(Stored data entries)
>>>>

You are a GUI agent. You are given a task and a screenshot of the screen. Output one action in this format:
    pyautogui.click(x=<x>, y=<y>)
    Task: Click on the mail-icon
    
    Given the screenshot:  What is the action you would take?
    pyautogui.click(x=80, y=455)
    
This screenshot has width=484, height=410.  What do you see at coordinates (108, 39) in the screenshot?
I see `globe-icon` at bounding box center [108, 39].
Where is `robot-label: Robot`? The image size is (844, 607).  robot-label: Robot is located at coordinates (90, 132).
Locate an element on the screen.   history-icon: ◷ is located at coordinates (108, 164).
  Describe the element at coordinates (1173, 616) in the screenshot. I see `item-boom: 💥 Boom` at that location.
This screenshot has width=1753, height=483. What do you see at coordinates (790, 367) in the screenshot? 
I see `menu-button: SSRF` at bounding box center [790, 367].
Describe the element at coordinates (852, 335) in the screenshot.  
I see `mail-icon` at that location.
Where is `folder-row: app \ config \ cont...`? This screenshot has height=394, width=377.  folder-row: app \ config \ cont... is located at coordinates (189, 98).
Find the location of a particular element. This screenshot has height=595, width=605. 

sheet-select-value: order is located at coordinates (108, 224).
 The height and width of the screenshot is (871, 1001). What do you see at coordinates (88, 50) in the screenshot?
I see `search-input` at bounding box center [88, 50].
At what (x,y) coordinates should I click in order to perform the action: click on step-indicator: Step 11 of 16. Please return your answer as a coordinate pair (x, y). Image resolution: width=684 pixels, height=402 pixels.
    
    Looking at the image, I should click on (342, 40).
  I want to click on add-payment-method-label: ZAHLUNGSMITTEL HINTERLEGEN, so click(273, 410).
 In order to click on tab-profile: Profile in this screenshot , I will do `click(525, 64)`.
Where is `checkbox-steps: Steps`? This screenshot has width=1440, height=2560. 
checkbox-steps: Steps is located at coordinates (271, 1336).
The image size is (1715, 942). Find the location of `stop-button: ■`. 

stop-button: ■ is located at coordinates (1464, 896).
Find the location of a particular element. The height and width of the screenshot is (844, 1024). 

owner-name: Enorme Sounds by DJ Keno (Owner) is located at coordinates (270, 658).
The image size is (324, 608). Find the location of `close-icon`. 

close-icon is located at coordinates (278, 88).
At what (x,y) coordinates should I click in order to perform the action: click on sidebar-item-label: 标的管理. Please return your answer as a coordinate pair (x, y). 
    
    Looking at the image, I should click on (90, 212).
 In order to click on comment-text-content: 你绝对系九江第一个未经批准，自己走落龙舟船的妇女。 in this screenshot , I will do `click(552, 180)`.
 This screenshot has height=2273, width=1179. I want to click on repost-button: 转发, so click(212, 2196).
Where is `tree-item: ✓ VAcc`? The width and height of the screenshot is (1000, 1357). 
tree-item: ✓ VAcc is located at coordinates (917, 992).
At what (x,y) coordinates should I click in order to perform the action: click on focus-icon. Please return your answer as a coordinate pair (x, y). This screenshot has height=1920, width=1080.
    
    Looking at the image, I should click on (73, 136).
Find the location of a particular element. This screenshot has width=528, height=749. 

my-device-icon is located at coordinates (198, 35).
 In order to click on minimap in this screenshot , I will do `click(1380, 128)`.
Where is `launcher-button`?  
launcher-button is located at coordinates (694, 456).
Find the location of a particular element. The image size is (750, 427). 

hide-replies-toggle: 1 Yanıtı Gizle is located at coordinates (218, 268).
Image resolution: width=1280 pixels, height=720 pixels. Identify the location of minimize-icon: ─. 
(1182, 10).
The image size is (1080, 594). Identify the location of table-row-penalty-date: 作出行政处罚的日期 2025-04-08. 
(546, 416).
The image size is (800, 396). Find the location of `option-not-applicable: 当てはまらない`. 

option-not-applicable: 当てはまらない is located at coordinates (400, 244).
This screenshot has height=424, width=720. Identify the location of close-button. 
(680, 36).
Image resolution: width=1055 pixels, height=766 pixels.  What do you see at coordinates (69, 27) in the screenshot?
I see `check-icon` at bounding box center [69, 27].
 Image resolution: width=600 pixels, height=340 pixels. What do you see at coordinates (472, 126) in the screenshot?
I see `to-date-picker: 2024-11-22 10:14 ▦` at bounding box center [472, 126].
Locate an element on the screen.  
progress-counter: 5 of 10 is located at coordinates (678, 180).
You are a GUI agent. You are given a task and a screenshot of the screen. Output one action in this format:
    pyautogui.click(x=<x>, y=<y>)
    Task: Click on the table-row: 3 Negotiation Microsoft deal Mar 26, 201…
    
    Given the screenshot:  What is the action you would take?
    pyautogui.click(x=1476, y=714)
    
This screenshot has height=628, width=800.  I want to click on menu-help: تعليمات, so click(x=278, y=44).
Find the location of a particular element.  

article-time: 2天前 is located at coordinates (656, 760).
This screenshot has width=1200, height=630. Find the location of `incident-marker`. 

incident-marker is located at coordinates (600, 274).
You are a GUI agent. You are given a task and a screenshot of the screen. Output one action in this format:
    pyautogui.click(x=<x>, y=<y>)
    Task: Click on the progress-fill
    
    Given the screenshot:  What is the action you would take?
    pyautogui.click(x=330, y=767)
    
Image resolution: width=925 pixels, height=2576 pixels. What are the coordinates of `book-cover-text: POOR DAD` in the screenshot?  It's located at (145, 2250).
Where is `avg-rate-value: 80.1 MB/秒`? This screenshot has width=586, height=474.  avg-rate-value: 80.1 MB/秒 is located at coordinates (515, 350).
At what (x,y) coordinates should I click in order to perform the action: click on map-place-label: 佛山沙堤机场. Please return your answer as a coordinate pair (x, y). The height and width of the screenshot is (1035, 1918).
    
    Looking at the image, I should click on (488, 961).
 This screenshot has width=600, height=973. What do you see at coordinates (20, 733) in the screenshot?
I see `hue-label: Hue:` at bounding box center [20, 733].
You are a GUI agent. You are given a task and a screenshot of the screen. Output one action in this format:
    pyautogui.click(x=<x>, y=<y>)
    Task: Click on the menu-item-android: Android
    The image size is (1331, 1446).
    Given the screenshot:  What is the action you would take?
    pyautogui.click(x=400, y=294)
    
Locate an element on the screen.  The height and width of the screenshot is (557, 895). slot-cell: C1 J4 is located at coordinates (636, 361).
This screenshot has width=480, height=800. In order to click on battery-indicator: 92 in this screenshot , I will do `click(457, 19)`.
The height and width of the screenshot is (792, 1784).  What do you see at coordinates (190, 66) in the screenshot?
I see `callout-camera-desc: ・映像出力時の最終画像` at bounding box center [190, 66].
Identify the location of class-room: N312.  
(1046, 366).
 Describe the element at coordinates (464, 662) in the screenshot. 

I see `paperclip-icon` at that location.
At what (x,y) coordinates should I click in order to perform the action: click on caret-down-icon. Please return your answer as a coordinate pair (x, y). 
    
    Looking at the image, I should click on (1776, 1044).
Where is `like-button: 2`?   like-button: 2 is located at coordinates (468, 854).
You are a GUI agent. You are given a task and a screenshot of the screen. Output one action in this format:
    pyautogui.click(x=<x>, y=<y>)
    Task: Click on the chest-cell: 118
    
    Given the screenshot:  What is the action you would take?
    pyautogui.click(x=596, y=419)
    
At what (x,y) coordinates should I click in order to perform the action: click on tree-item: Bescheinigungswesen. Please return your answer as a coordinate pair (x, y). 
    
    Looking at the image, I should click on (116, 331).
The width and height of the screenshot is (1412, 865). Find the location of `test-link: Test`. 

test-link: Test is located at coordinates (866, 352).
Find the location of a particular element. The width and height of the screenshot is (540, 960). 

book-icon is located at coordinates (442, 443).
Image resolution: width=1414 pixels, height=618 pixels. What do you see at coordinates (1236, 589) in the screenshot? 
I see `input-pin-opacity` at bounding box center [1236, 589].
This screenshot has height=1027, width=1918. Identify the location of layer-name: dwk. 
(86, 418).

<<<<

> _Task description_
Repeat all of the material above, changing "coordinate pair" to "point" wherever it appears and leaving everything else the same.

> _Task solution_
You are a GUI agent. You are given a task and a screenshot of the screen. Output one action in this format:
    pyautogui.click(x=<x>, y=<y>)
    Task: Click on the mail-icon
    
    Given the screenshot:  What is the action you would take?
    pyautogui.click(x=80, y=455)
    
This screenshot has width=484, height=410.  What do you see at coordinates (108, 39) in the screenshot?
I see `globe-icon` at bounding box center [108, 39].
Where is `robot-label: Robot`? The image size is (844, 607).  robot-label: Robot is located at coordinates (90, 132).
Locate an element on the screen.   history-icon: ◷ is located at coordinates (108, 164).
  Describe the element at coordinates (1173, 616) in the screenshot. I see `item-boom: 💥 Boom` at that location.
This screenshot has width=1753, height=483. What do you see at coordinates (790, 367) in the screenshot? 
I see `menu-button: SSRF` at bounding box center [790, 367].
Describe the element at coordinates (852, 335) in the screenshot.  
I see `mail-icon` at that location.
Where is `folder-row: app \ config \ cont...`? This screenshot has height=394, width=377.  folder-row: app \ config \ cont... is located at coordinates (189, 98).
Find the location of a particular element. This screenshot has height=595, width=605. 

sheet-select-value: order is located at coordinates (108, 224).
 The height and width of the screenshot is (871, 1001). What do you see at coordinates (88, 50) in the screenshot?
I see `search-input` at bounding box center [88, 50].
At what (x,y) coordinates should I click in order to perform the action: click on step-indicator: Step 11 of 16. Please return your answer as a point (x, y). Image resolution: width=684 pixels, height=402 pixels.
    
    Looking at the image, I should click on (342, 40).
  I want to click on add-payment-method-label: ZAHLUNGSMITTEL HINTERLEGEN, so click(273, 410).
 In order to click on tab-profile: Profile in this screenshot , I will do `click(525, 64)`.
Where is `checkbox-steps: Steps`? This screenshot has width=1440, height=2560. 
checkbox-steps: Steps is located at coordinates (271, 1336).
The image size is (1715, 942). Find the location of `stop-button: ■`. 

stop-button: ■ is located at coordinates (1464, 896).
Find the location of a particular element. The height and width of the screenshot is (844, 1024). 

owner-name: Enorme Sounds by DJ Keno (Owner) is located at coordinates (270, 658).
The image size is (324, 608). Find the location of `close-icon`. 

close-icon is located at coordinates (278, 88).
At what (x,y) coordinates should I click in order to perform the action: click on sidebar-item-label: 标的管理. Please return your answer as a point (x, y). 
    
    Looking at the image, I should click on (90, 212).
 In order to click on comment-text-content: 你绝对系九江第一个未经批准，自己走落龙舟船的妇女。 in this screenshot , I will do `click(552, 180)`.
 This screenshot has height=2273, width=1179. I want to click on repost-button: 转发, so click(212, 2196).
Where is `tree-item: ✓ VAcc`? The width and height of the screenshot is (1000, 1357). 
tree-item: ✓ VAcc is located at coordinates (917, 992).
At what (x,y) coordinates should I click in order to perform the action: click on focus-icon. Please return your answer as a point (x, y). This screenshot has height=1920, width=1080.
    
    Looking at the image, I should click on (73, 136).
Find the location of a particular element. This screenshot has width=528, height=749. 

my-device-icon is located at coordinates (198, 35).
 In order to click on minimap in this screenshot , I will do `click(1380, 128)`.
Where is `launcher-button`?  
launcher-button is located at coordinates (694, 456).
Find the location of a particular element. The image size is (750, 427). 

hide-replies-toggle: 1 Yanıtı Gizle is located at coordinates (218, 268).
Image resolution: width=1280 pixels, height=720 pixels. Identify the location of minimize-icon: ─. 
(1182, 10).
The image size is (1080, 594). Identify the location of table-row-penalty-date: 作出行政处罚的日期 2025-04-08. 
(546, 416).
The image size is (800, 396). Find the location of `option-not-applicable: 当てはまらない`. 

option-not-applicable: 当てはまらない is located at coordinates (400, 244).
This screenshot has height=424, width=720. Identify the location of close-button. 
(680, 36).
Image resolution: width=1055 pixels, height=766 pixels.  What do you see at coordinates (69, 27) in the screenshot?
I see `check-icon` at bounding box center [69, 27].
 Image resolution: width=600 pixels, height=340 pixels. What do you see at coordinates (472, 126) in the screenshot?
I see `to-date-picker: 2024-11-22 10:14 ▦` at bounding box center [472, 126].
Locate an element on the screen.  
progress-counter: 5 of 10 is located at coordinates (678, 180).
You are a GUI agent. You are given a task and a screenshot of the screen. Output one action in this format:
    pyautogui.click(x=<x>, y=<y>)
    Task: Click on the table-row: 3 Negotiation Microsoft deal Mar 26, 201…
    
    Given the screenshot:  What is the action you would take?
    pyautogui.click(x=1476, y=714)
    
This screenshot has height=628, width=800.  I want to click on menu-help: تعليمات, so click(x=278, y=44).
Find the location of a particular element.  

article-time: 2天前 is located at coordinates (656, 760).
This screenshot has width=1200, height=630. Find the location of `incident-marker`. 

incident-marker is located at coordinates (600, 274).
You are a GUI agent. You are given a task and a screenshot of the screen. Output one action in this format:
    pyautogui.click(x=<x>, y=<y>)
    Task: Click on the progress-fill
    
    Given the screenshot:  What is the action you would take?
    pyautogui.click(x=330, y=767)
    
Image resolution: width=925 pixels, height=2576 pixels. What are the coordinates of `book-cover-text: POOR DAD` in the screenshot?  It's located at (145, 2250).
Where is `avg-rate-value: 80.1 MB/秒`? This screenshot has width=586, height=474.  avg-rate-value: 80.1 MB/秒 is located at coordinates (515, 350).
At what (x,y) coordinates should I click in order to perform the action: click on map-place-label: 佛山沙堤机场. Please return your answer as a point (x, y). The height and width of the screenshot is (1035, 1918).
    
    Looking at the image, I should click on (488, 961).
 This screenshot has width=600, height=973. What do you see at coordinates (20, 733) in the screenshot?
I see `hue-label: Hue:` at bounding box center [20, 733].
You are a GUI agent. You are given a task and a screenshot of the screen. Output one action in this format:
    pyautogui.click(x=<x>, y=<y>)
    Task: Click on the menu-item-android: Android
    The image size is (1331, 1446).
    Given the screenshot:  What is the action you would take?
    pyautogui.click(x=400, y=294)
    
Locate an element on the screen.  The height and width of the screenshot is (557, 895). slot-cell: C1 J4 is located at coordinates (636, 361).
This screenshot has width=480, height=800. In order to click on battery-indicator: 92 in this screenshot , I will do `click(457, 19)`.
The height and width of the screenshot is (792, 1784).  What do you see at coordinates (190, 66) in the screenshot?
I see `callout-camera-desc: ・映像出力時の最終画像` at bounding box center [190, 66].
Identify the location of class-room: N312.  
(1046, 366).
 Describe the element at coordinates (464, 662) in the screenshot. 

I see `paperclip-icon` at that location.
At what (x,y) coordinates should I click in order to perform the action: click on caret-down-icon. Please return your answer as a point (x, y). 
    
    Looking at the image, I should click on (1776, 1044).
Where is `like-button: 2`?   like-button: 2 is located at coordinates (468, 854).
You are a GUI agent. You are given a task and a screenshot of the screen. Output one action in this format:
    pyautogui.click(x=<x>, y=<y>)
    Task: Click on the chest-cell: 118
    
    Given the screenshot:  What is the action you would take?
    pyautogui.click(x=596, y=419)
    
At what (x,y) coordinates should I click in order to perform the action: click on tree-item: Bescheinigungswesen. Please return your answer as a point (x, y). 
    
    Looking at the image, I should click on (116, 331).
The width and height of the screenshot is (1412, 865). Find the location of `test-link: Test`. 

test-link: Test is located at coordinates (866, 352).
Find the location of a particular element. The width and height of the screenshot is (540, 960). 

book-icon is located at coordinates (442, 443).
Image resolution: width=1414 pixels, height=618 pixels. What do you see at coordinates (1236, 589) in the screenshot? 
I see `input-pin-opacity` at bounding box center [1236, 589].
This screenshot has height=1027, width=1918. Identify the location of layer-name: dwk. 
(86, 418).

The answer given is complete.